Her hand, on the upper part of his neck, rubbing lightly with empathic concern, soothed the demented fluctuations within control of his malfunctioning, panic-dominated autonomic nervous system; he underwent a soothing, infinitely longed-for diminution of muscular contraction; her touch had started the process, the prolonged recovery-period of someone making his way out of the drug-state back to normal somatic-sensation and time. He opened his eyes, gratefully exchanged a silent glance with her. She smiled, and the rubbing, regular contact of her hand increased in sureness; seated close to him, the smell of her hair and skin enveloping him, she steadily increased the vital tactile bridge between them alive; she made it more profound, more convincing. And, gradually, the remoteness of the reality around him shifted in degree; once again the people and objects compressed in the small yellow-lit kitchen became solid. He ceased being afraid even as insight into just how fragmenting this new onrush of the drug-oscillation had been reached the again-functioning higher centers of his brain.

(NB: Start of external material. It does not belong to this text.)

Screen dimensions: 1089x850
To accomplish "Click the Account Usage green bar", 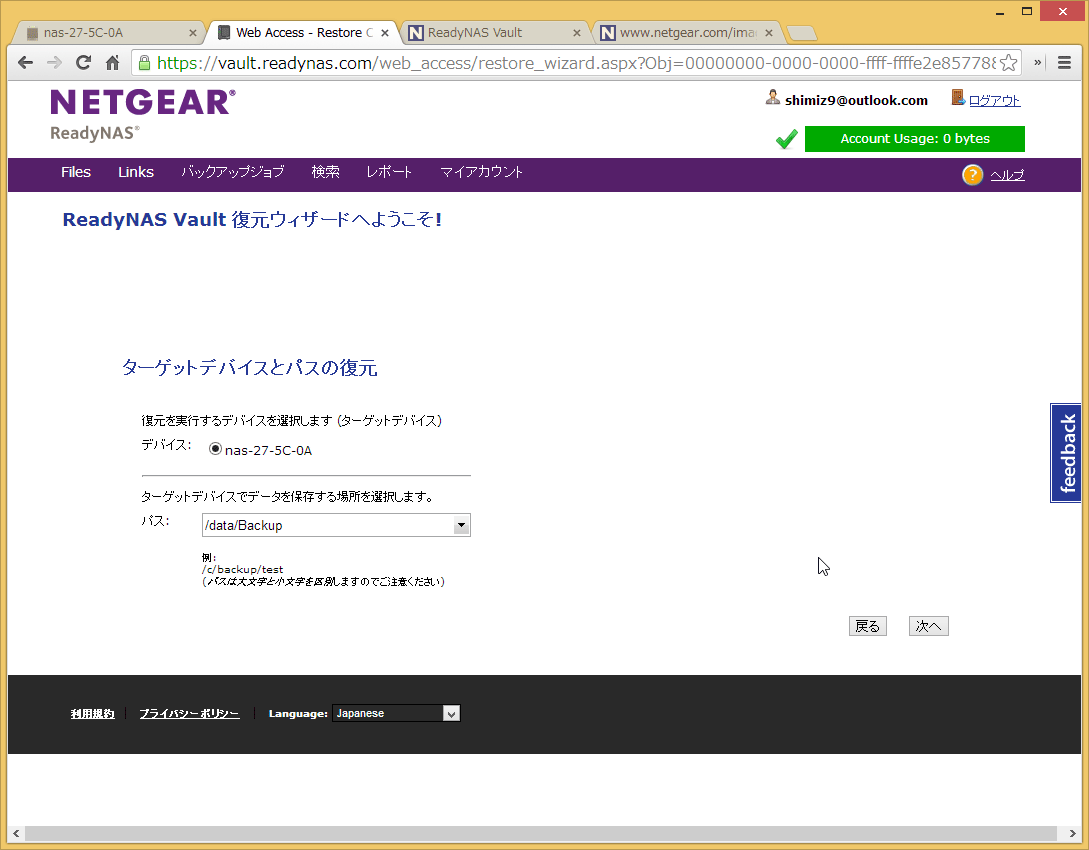I will point(914,139).
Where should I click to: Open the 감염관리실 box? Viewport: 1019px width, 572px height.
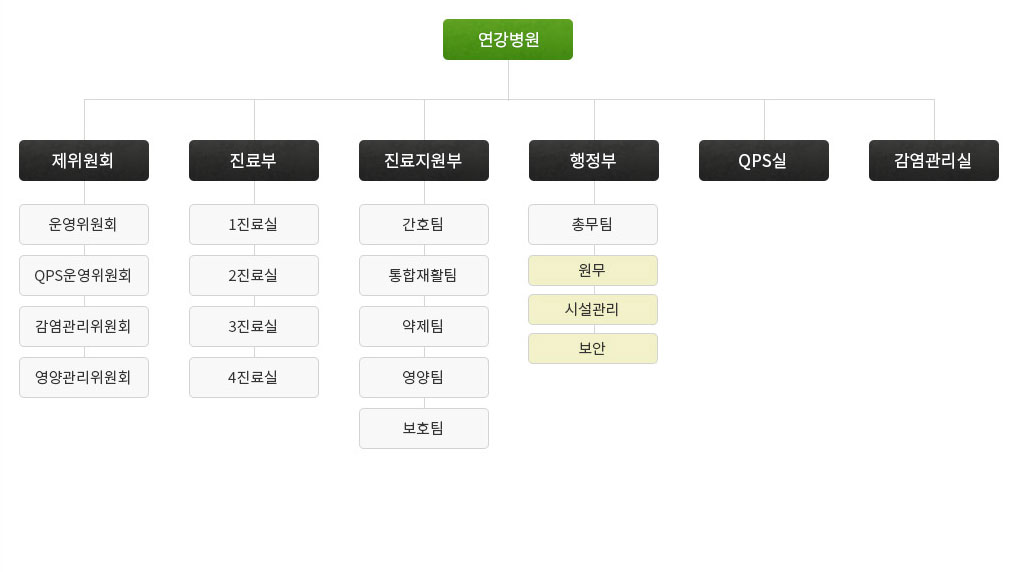[x=934, y=161]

"'The Aquatic Horror-shape version,'" he said shakily; he took hold of Sheila Quam's obliging hand, stopped its motion -- it had done its task -- and enfolded it in his own. She did not draw away; the cool, small hand, capable of such restorative powers, such love-inspired healing, was by a frightening irony almost unbelievably fragile. It was vulnerable, he realized, to almost everything; without his immediate protection it seemed totally at the mercy of whatever malign, distorted into ominous and unnatural shape destructive entity that blossomed.
He wondered what, within that category, would manifest itself next. For himself -- and the rest of them.
And -- had this happened to Freya, too? He hoped to god not.
But intuitively he knew that it had. And was still confronting her ...
perhaps even more so than it did him.